Reproduce word for word the passage of the post on the automakers that runs from "I also think" up to and including "should stay domestic)).".
[Article start]
What to do about the automakers
Apparently there’s a limit on how many characters can be in a reply to a posted item on Facebook, so I have to post this here.
I’m responding to a comment that was generally in agreement with Tom Friedman’s column of 11 November 2008 about what to do about the automakers, but also frightened of the implications their failure will have on the economy, especially here in southeast Michigan:
I know, it’s a tough one. I feel sorry for all the employees (and retirees) who are being screwed, but on the other hand, if the market isn’t allowed to punish the shareholders (who will in turn punish the management), nothing will ever improve.
I also think that ultimately education is going to have to improved because there is no future for manufacturing in the US; Americans will do R&D, manufacturing will happen overseas. We just need more Americans capable of doing “brain work”.
My brilliant plan (just thought up while typing this): the government acquires the assets of the automakers for pennies on the dollar and auctions them off to the highest bidder (i.e. Toyota, Honda, and defense contractors (the only manufacturing that should stay domestic)).
[Article end]
[Stored rows start]
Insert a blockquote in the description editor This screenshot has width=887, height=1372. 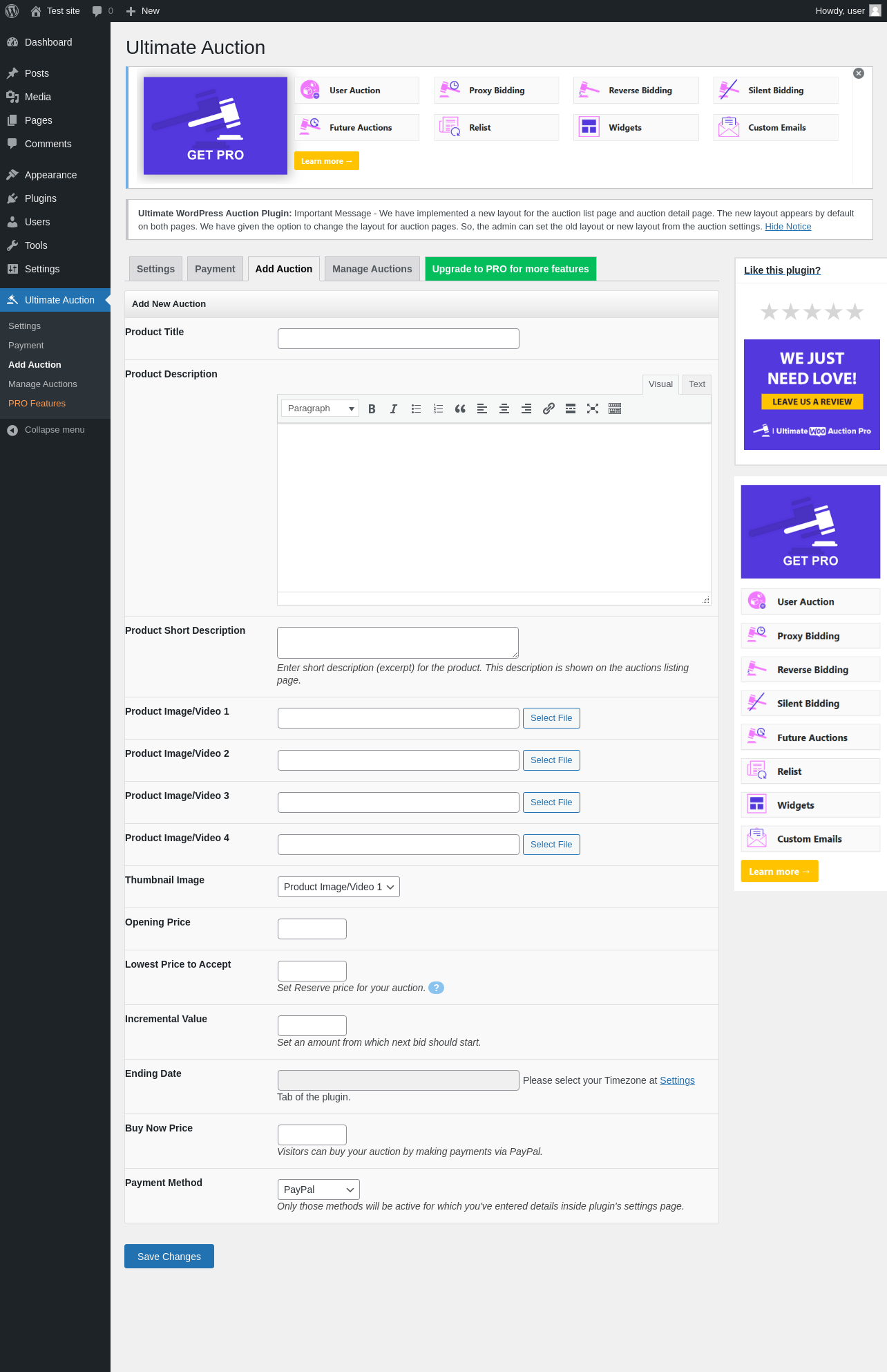click(x=460, y=408)
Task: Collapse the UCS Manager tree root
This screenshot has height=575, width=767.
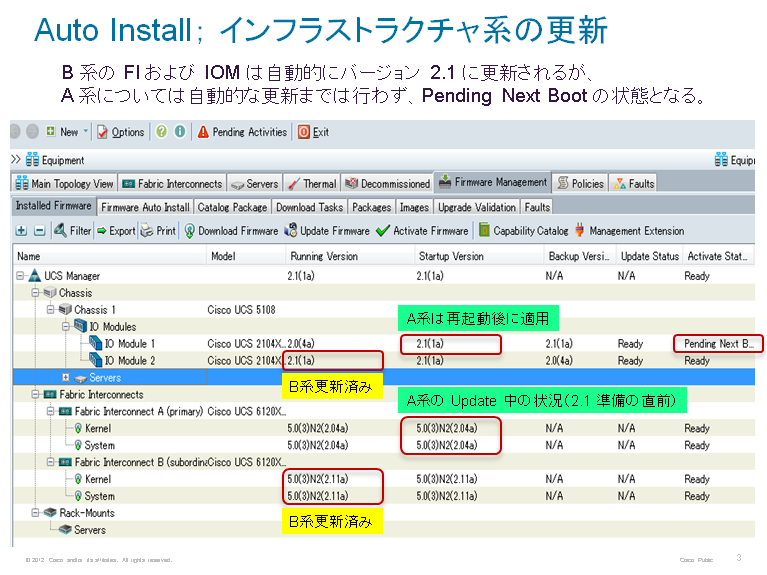Action: click(x=21, y=275)
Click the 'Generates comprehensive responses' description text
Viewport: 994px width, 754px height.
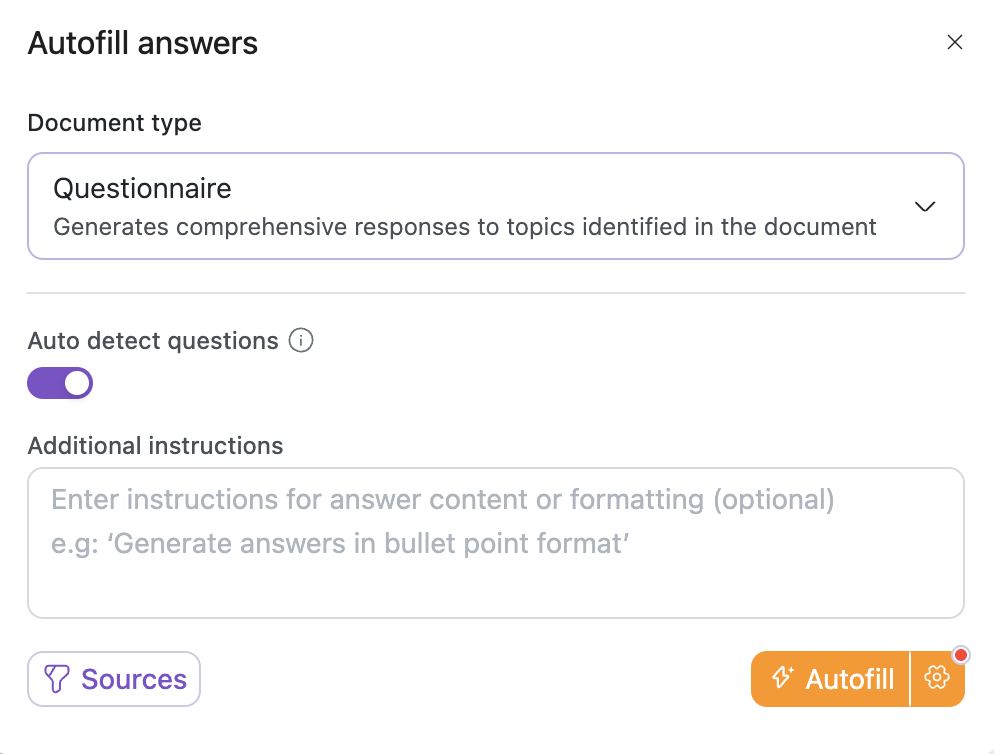coord(465,227)
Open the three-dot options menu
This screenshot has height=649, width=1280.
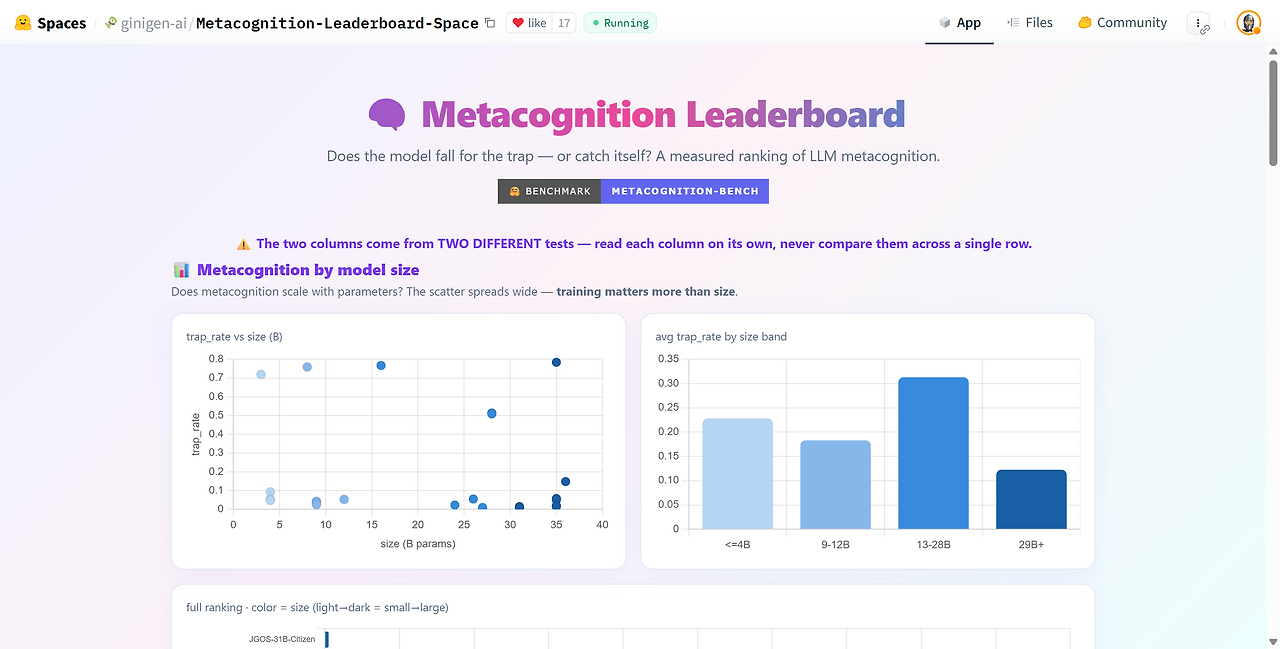click(x=1198, y=23)
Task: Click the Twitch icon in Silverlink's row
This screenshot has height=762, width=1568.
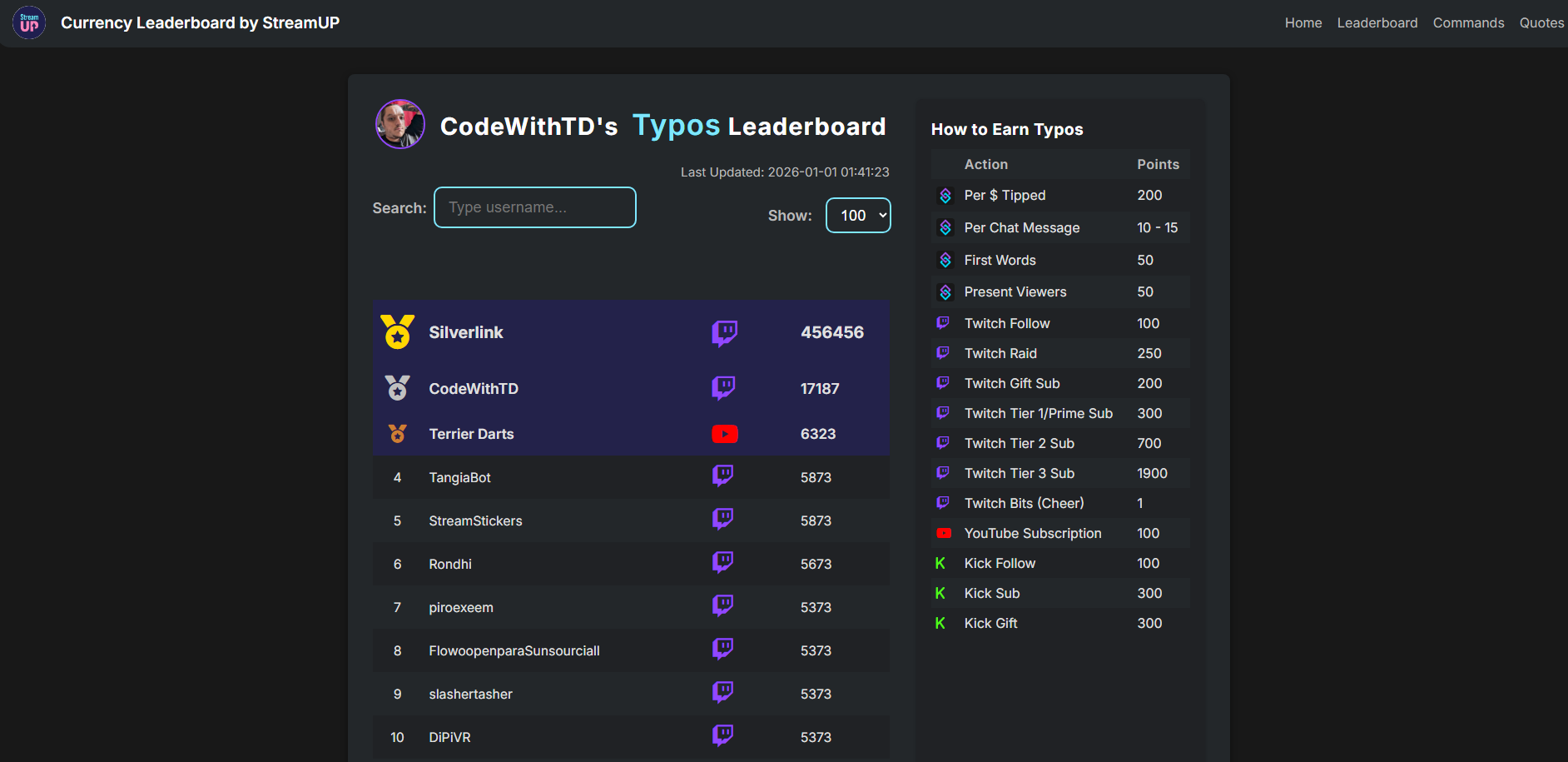Action: click(724, 332)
[Stored rows end]
● **Answer for this exercise**
I also think that ultimately education is going to have to improved because there is no future for manufacturing in the US; Americans will do R&D, manufacturing will happen overseas. We just need more Americans capable of doing “brain work”.
My brilliant plan (just thought up while typing this): the government acquires the assets of the automakers for pennies on the dollar and auctions them off to the highest bidder (i.e. Toyota, Honda, and defense contractors (the only manufacturing that should stay domestic)).